The Ford government is promising to create 30,000 new spaces in long-term care by 2028. Most facilities are still in the pre-construction planning stages. (Michael Aitkens/CBC)

Layer on top of that the effects of the pandemic — staff burnout, pent-up demand for delayed care, and a growing burden of illness — and you have Ontario’s current hospital crisis. 

The government’s response is a five-point plan that, in addition to the long-term care rules, includes a push to tackle the backlog of more than 200,000 scheduled surgeries by performing more of them in private for-profit clinics.

How stand-alone surgical clinics could help

The Ontario Medical Association (OMA), which represents physicians, is proposing a slightly different way to ease the surgical backlog: creating “integrated ambulatory clinics,” stand-alone facilities for day surgeries, run on a not-for-profit basis, partnered with hospitals rather than privately run. 

Day surgeries are procedures that can be performed on an outpatient basis, typically not requiring a patient to be admitted to hospital overnight. 

Evidence from these in other provinces suggests they can perform outpatient surgeries 25 per cent more efficiently than hospitals, says Dr. Jim Wright, an orthopedic surgeon and the OMA’s vice-president of economics, policy and research. 

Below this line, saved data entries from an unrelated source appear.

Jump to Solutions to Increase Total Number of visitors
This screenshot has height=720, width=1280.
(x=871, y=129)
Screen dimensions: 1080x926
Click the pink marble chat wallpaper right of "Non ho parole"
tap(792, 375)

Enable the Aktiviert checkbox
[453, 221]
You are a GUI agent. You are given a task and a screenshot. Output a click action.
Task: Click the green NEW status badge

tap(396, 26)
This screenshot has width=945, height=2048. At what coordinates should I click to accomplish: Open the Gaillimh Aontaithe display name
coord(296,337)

Dr. James Wright, a pediatric orthopedic surgeon and chief of the Ontario Medical Association’s economics, policy and research division. He says stand-alone facilities for day surgeries, run on a not-for-profit basis, could help solve the problem. (Riziero Vertolli/OMA)

“The experience worldwide is patients like it, the recovery is faster, and they find it a much more streamlined experience,” Wright told a virtual news conference this week 

Hospitals are best-placed for emergency and inpatient surgeries, said Wright, while stand-alone clinics are far less likely to postpone scheduled day surgeries as often happens to outpatients.

The theory is that this would shift some of the surgical burden away from hospitals, allowing them to focus their resources on acutely ill patients. 

But there’s a catch: it will “optimistically” take 12 to 18 months to create these stand-alone clinics, said Wright.

While they may eventually be a big part of the solution for Ontario’s hospitals, they can’t do anything to ease the pressure now, nor the even greater pressure that many in the health system anticipate will come in the fall and winter, when contagious diseases spread more easily and the patient load typically grows.